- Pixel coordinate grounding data
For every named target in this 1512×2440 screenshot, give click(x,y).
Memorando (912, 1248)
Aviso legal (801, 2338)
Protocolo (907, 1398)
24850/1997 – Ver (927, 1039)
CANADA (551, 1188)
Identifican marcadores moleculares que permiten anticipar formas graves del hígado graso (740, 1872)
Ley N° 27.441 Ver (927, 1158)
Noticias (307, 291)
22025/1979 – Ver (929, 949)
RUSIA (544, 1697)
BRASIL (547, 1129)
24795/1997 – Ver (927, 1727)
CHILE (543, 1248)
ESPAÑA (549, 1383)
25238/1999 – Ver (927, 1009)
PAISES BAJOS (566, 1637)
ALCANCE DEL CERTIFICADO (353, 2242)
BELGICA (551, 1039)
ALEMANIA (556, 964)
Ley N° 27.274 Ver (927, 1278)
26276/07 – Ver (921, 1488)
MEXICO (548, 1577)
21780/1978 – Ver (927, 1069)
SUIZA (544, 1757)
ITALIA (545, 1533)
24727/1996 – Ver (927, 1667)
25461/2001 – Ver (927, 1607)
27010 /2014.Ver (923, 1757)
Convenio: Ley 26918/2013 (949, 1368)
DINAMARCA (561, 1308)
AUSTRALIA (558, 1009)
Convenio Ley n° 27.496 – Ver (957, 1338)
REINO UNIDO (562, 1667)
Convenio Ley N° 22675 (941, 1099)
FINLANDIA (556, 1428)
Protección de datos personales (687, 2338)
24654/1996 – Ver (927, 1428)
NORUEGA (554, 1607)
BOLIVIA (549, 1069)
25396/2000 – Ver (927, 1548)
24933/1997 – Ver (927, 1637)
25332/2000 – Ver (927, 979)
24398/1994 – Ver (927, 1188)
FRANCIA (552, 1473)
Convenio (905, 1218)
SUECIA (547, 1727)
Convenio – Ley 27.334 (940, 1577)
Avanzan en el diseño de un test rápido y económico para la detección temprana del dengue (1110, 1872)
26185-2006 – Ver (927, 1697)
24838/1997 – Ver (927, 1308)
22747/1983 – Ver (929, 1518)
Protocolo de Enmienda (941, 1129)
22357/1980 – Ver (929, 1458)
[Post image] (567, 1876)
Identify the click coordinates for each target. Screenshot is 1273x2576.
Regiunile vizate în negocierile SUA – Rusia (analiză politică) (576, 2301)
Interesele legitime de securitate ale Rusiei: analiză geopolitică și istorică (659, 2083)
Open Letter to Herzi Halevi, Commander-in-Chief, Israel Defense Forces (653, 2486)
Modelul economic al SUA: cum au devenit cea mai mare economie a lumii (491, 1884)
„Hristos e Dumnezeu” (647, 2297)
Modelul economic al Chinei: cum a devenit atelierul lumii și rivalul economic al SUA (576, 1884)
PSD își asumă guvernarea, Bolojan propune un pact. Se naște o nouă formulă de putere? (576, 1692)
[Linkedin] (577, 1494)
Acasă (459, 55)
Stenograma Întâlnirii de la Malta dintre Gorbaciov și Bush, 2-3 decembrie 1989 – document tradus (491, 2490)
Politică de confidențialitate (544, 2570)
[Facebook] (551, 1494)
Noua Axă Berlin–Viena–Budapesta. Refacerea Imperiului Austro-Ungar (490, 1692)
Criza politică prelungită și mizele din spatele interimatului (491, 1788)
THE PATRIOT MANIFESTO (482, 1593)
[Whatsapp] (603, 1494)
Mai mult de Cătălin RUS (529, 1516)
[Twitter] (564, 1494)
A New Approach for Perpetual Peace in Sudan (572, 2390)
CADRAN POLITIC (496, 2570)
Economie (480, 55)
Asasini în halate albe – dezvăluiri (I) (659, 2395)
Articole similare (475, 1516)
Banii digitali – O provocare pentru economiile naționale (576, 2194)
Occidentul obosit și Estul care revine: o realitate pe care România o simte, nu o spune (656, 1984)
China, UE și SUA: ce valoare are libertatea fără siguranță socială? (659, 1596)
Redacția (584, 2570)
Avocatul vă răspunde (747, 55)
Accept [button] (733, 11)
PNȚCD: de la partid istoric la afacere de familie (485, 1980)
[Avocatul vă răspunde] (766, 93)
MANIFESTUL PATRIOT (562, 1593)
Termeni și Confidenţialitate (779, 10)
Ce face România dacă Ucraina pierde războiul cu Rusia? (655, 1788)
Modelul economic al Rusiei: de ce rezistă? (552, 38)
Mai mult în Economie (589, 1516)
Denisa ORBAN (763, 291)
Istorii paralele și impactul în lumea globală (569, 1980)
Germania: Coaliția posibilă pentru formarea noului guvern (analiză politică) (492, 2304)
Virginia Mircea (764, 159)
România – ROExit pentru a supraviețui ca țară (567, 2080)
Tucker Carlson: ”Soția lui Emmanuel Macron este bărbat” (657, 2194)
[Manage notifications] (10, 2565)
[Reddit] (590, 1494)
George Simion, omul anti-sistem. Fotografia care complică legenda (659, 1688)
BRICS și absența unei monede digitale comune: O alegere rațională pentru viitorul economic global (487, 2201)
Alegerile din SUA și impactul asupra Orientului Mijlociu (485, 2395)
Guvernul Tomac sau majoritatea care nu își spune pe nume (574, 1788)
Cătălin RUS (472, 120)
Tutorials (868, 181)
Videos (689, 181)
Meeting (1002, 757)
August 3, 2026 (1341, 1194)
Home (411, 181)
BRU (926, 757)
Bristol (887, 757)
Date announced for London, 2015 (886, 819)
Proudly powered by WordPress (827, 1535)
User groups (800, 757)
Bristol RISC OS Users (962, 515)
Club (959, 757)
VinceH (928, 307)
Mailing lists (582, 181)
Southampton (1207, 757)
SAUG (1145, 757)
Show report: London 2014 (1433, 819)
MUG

- PROBLEM REQUIREMENTS
Copy out every line of the data in which the word "Convenio" is found.

- EXERCISE RESULT
Convenio: Ley 26918/2013 (949, 1368)
Convenio Ley n° 27.496 – Ver (957, 1338)
Convenio Ley N° 22675 (941, 1099)
Convenio (905, 1218)
Convenio – Ley 27.334 (940, 1577)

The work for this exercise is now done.